Vegas is hard. Too much to do. Too little time. Too little money. Too little sleep. Too many (beloved, evil) slot machines. You have to keep up with a crazy city built on illusions, some of which come in the form of being constantly accosted on the streets by people trying to entice you with girls and “free” shows.
Well, we fell hard and fast for the latter, even in full knowledge of having to sit through a 90-minute presentation on time-share opportunities at the soon-to-open new Planet Hollywood Towers. But we thought what the hell – all we had to do was pretend we were from Djibouti (South Africans don’t qualify – don’t ask, I don’t know why) and listen to a schpiel before we would be rewarded with massively discounted tickets to a show featuring none other than the bimbo ex-Playgirl Holly Madison.
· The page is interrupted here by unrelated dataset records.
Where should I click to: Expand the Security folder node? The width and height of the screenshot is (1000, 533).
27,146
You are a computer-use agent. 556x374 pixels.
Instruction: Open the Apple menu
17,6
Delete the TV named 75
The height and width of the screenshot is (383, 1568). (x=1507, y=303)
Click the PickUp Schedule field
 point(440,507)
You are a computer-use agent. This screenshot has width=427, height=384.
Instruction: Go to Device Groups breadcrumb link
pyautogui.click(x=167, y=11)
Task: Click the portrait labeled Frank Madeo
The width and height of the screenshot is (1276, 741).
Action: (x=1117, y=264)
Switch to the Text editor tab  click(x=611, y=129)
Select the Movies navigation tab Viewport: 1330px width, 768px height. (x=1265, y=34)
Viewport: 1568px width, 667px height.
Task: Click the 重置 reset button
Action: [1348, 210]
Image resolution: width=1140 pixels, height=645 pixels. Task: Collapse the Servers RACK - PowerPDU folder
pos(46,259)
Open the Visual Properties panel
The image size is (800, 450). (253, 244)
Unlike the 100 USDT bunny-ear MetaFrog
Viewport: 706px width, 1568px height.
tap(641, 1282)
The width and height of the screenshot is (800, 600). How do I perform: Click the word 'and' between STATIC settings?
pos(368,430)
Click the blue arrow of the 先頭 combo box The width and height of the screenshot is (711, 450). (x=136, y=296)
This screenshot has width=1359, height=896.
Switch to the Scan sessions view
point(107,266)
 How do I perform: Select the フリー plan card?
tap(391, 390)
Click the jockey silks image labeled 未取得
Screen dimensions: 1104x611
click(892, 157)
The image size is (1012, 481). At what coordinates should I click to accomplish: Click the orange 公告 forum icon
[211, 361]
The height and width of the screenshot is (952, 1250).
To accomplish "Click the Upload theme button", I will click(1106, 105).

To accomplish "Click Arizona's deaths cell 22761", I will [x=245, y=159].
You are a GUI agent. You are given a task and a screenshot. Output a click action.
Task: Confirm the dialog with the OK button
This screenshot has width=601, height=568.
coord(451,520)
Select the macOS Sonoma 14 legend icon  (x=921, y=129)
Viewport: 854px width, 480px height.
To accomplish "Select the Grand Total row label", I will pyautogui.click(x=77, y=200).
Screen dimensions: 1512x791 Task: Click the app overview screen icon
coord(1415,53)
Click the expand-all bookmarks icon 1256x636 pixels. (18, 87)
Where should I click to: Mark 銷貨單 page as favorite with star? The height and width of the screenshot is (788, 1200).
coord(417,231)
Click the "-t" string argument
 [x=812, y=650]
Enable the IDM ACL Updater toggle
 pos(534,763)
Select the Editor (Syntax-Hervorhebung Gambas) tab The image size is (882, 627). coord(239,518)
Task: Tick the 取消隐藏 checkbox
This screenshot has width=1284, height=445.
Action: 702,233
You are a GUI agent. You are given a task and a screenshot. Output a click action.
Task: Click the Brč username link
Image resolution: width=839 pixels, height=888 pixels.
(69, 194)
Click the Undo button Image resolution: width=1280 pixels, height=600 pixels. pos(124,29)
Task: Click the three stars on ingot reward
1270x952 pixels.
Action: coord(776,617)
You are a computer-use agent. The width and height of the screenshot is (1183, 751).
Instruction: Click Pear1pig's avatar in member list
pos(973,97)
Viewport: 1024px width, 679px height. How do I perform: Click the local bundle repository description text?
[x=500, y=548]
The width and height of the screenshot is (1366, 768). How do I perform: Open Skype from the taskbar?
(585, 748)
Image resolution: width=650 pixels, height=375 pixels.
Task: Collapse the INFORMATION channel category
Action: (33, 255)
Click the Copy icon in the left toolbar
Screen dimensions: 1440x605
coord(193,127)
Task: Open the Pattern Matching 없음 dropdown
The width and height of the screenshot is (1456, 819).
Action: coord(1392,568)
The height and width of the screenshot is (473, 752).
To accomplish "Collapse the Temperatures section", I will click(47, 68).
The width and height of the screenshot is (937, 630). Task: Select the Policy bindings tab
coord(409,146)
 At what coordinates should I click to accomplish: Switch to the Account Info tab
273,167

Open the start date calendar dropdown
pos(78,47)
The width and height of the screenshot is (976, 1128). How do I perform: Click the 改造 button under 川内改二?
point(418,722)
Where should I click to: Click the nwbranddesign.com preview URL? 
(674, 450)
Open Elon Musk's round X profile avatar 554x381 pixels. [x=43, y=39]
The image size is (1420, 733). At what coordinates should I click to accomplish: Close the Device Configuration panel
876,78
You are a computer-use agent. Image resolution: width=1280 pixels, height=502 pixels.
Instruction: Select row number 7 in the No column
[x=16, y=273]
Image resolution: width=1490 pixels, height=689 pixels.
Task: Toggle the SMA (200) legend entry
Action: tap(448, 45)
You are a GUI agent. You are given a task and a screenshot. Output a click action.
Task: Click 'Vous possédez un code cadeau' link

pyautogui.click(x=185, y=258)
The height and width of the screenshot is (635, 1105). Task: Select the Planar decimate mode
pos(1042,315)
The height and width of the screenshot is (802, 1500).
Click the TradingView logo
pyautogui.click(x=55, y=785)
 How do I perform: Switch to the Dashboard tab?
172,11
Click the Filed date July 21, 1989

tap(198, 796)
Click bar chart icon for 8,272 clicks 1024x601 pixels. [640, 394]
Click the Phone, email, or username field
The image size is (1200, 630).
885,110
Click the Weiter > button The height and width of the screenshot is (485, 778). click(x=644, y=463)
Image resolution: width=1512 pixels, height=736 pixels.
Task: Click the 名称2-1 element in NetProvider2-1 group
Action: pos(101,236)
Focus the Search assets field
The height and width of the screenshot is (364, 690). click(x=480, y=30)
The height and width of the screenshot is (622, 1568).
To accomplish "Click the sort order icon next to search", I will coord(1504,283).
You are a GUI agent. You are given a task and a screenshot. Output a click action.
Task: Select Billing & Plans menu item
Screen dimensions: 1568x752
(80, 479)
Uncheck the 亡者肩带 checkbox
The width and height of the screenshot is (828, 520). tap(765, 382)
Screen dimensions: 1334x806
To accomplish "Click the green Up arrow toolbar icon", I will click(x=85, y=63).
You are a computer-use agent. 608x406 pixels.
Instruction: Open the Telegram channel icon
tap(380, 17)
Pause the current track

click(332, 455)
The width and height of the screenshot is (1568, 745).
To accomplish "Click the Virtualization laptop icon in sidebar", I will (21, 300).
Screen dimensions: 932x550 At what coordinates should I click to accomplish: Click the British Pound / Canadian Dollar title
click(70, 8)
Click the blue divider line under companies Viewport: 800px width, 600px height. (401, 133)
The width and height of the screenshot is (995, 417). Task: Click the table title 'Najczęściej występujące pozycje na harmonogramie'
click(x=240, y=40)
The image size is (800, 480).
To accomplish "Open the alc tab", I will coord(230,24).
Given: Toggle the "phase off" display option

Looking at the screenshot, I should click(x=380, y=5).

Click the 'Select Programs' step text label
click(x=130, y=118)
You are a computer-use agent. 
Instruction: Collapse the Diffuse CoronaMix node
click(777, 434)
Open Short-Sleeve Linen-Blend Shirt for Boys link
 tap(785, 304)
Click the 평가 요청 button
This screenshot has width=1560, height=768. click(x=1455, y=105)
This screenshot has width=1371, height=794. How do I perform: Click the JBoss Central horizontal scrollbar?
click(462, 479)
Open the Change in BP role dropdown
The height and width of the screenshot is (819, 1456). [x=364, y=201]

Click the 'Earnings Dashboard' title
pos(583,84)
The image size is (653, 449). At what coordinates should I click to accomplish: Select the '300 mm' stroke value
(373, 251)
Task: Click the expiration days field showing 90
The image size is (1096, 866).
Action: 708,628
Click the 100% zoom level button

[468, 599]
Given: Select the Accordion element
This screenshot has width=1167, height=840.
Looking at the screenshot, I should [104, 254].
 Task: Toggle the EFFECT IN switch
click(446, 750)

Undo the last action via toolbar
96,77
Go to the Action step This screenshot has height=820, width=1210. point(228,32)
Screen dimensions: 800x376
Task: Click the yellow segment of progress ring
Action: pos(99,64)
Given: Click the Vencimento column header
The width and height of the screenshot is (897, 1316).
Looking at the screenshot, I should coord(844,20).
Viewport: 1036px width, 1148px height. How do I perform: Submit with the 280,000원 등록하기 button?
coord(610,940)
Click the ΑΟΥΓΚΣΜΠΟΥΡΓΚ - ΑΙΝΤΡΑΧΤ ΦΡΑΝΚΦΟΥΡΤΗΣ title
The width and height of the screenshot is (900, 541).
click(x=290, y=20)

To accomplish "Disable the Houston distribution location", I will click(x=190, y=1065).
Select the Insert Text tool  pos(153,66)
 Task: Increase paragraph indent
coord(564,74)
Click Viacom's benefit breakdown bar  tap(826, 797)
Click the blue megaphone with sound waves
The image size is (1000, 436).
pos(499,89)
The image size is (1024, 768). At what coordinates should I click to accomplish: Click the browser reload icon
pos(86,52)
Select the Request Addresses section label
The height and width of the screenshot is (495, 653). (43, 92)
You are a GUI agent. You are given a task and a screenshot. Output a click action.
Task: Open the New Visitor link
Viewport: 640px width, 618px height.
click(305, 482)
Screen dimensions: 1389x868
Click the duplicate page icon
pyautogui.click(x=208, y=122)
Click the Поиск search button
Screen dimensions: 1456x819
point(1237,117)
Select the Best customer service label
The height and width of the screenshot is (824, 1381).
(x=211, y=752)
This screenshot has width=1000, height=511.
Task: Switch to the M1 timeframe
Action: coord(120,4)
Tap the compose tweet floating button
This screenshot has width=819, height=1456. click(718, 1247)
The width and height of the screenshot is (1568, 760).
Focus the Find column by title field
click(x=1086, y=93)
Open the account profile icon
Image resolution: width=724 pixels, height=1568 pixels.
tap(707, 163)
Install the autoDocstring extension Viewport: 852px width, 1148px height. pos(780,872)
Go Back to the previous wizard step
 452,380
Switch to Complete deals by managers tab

Of course we didn’t count on getting a salesman from Morocco when we decided to be from Djibouti, so there were one or two agonizing moments of having to answer questions about that country’s language and currency. Fortunately my guess at the Djibouti Franc was indeed correct, but there is no language called Djibouti (hey, for a country with an eponymous capital city, anything is possible). But Mr. Morocco-turned-American-citizen-now-selling-Planet-Hollywood-time-shares didn’t catch on, so we emerged relatively unscathed (2 hours later!), and happily claimed our Holly Madison tickets.
The Philosophe’s burger was the kind that a lightweight shouldn’t mess with, and as it turned out, he is a (Vegas) lightweight. He was defeated by it. And so was I by my “light” selection of three house-made sausages (chicken and sundried tomato, black pepper and pistachio, and smoked kielbasa). But we were happily sated by fine fare and excellent service.
Much later, Holly Madison, alas, was much less to write home about. So no more about that here.
Lunch today: the legendary Fatburger.
Look at that cute “Babyfat” (ie. small). It was the perfect size for this doctor. My gallant companion, however, was defeated once again by his bigger version. I don’t blame him though – everything here is TOO BIG. I couldn’t even finish my super-size breakfast apple this morning.
But at least the burgers here are real.